# [Exercise description]
From the first line to the last, repeat the data exactly and drop the pictures.

====== Records for the task ======

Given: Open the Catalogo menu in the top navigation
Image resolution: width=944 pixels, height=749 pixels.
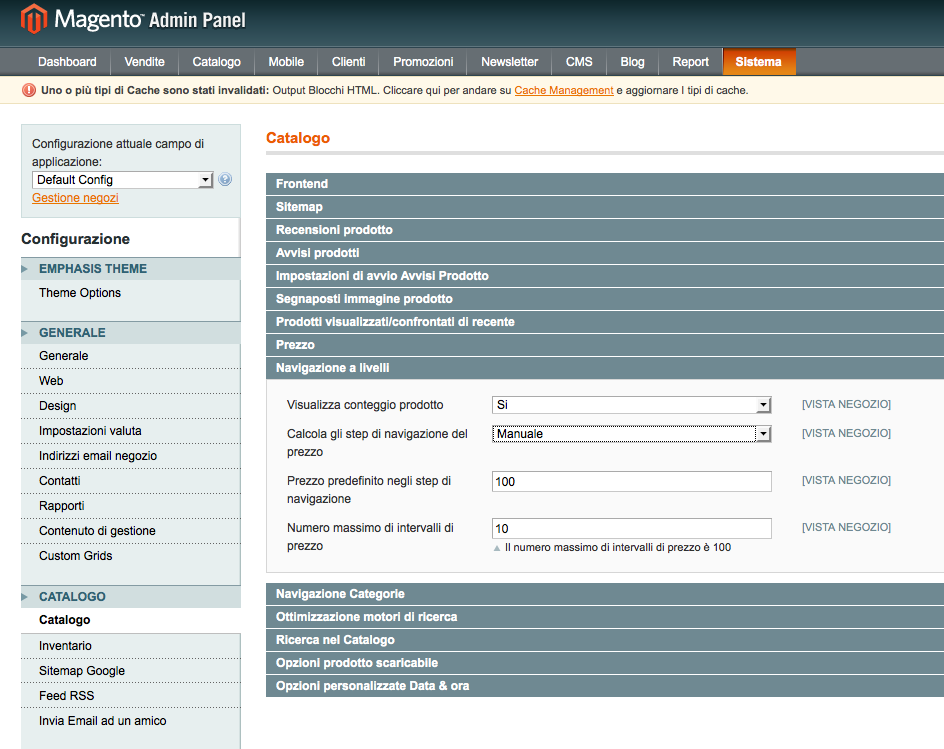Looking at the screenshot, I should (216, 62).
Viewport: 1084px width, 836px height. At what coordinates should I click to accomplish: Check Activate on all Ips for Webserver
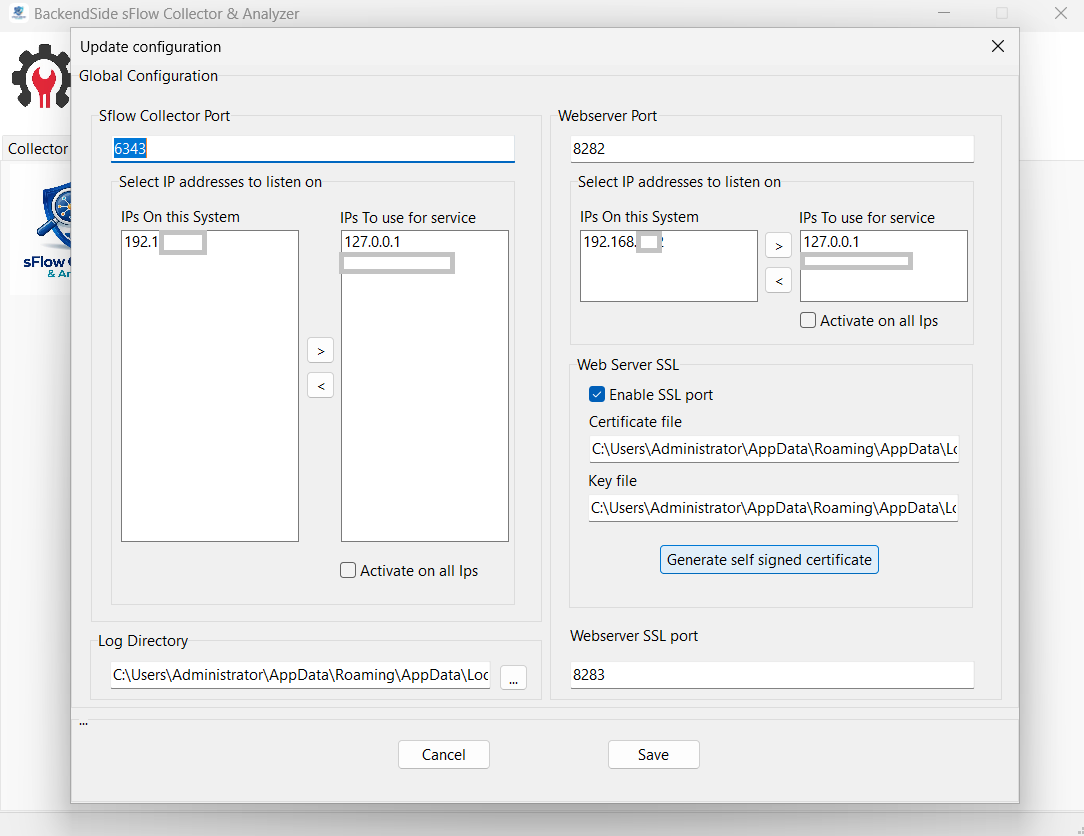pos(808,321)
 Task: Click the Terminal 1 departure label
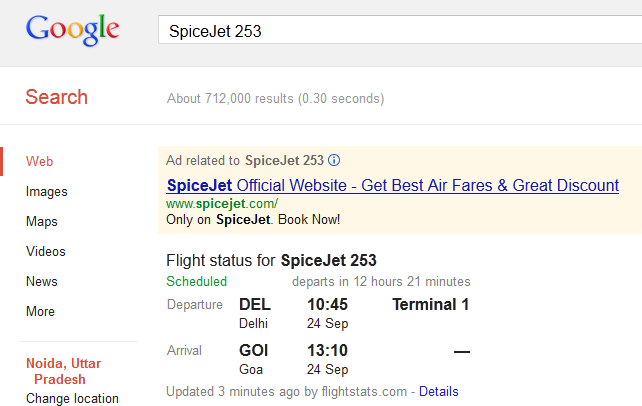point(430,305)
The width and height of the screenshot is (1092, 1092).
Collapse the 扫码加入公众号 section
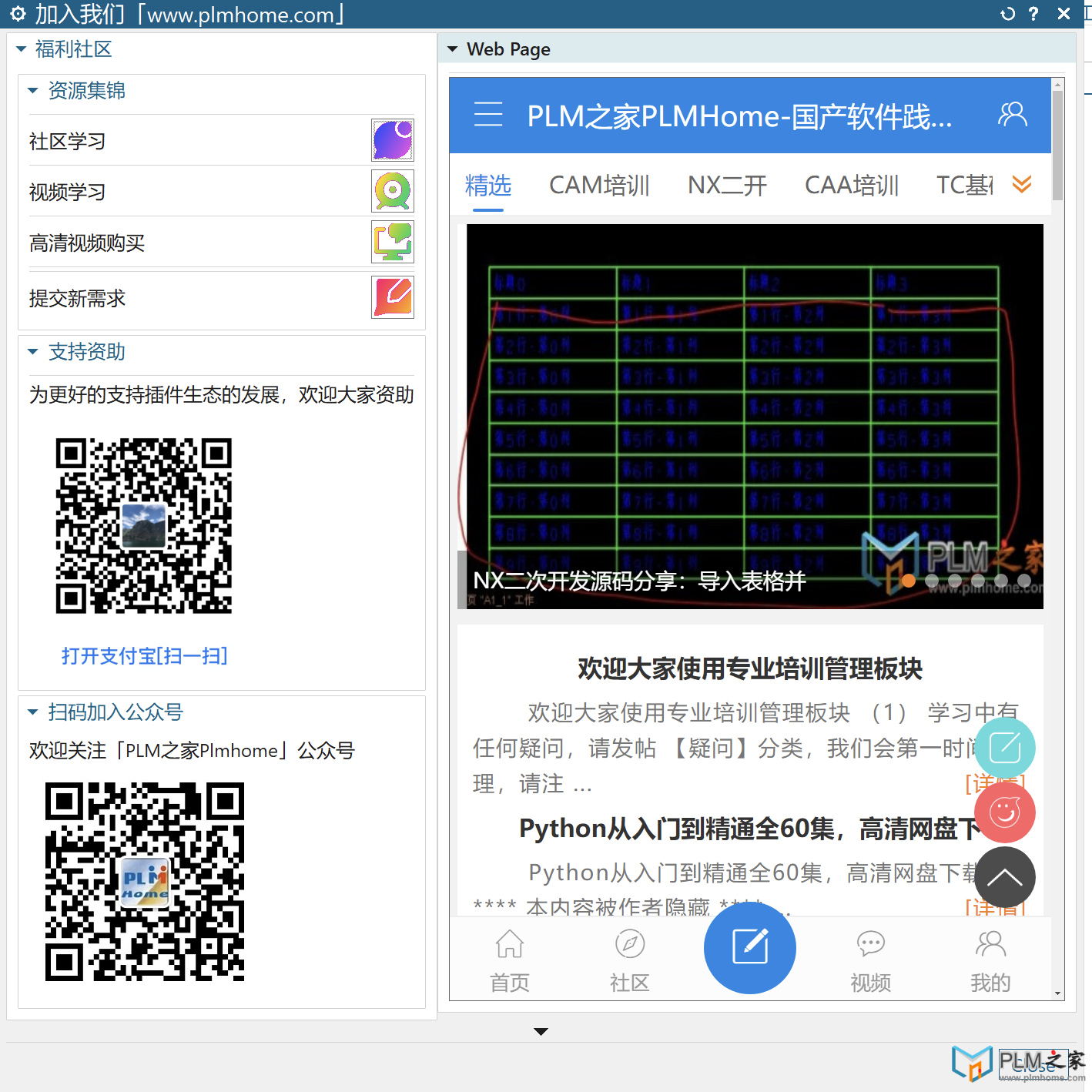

======

# [Exercise response]
Given: Open the Catalogo menu in the top navigation
Image resolution: width=944 pixels, height=749 pixels.
Looking at the screenshot, I should (216, 62).
Viewport: 1084px width, 836px height. At what coordinates should I click to accomplish: Check Activate on all Ips for Webserver
pos(808,321)
 Task: Click the Terminal 1 departure label
point(430,305)
The width and height of the screenshot is (1092, 1092).
Collapse the 扫码加入公众号 section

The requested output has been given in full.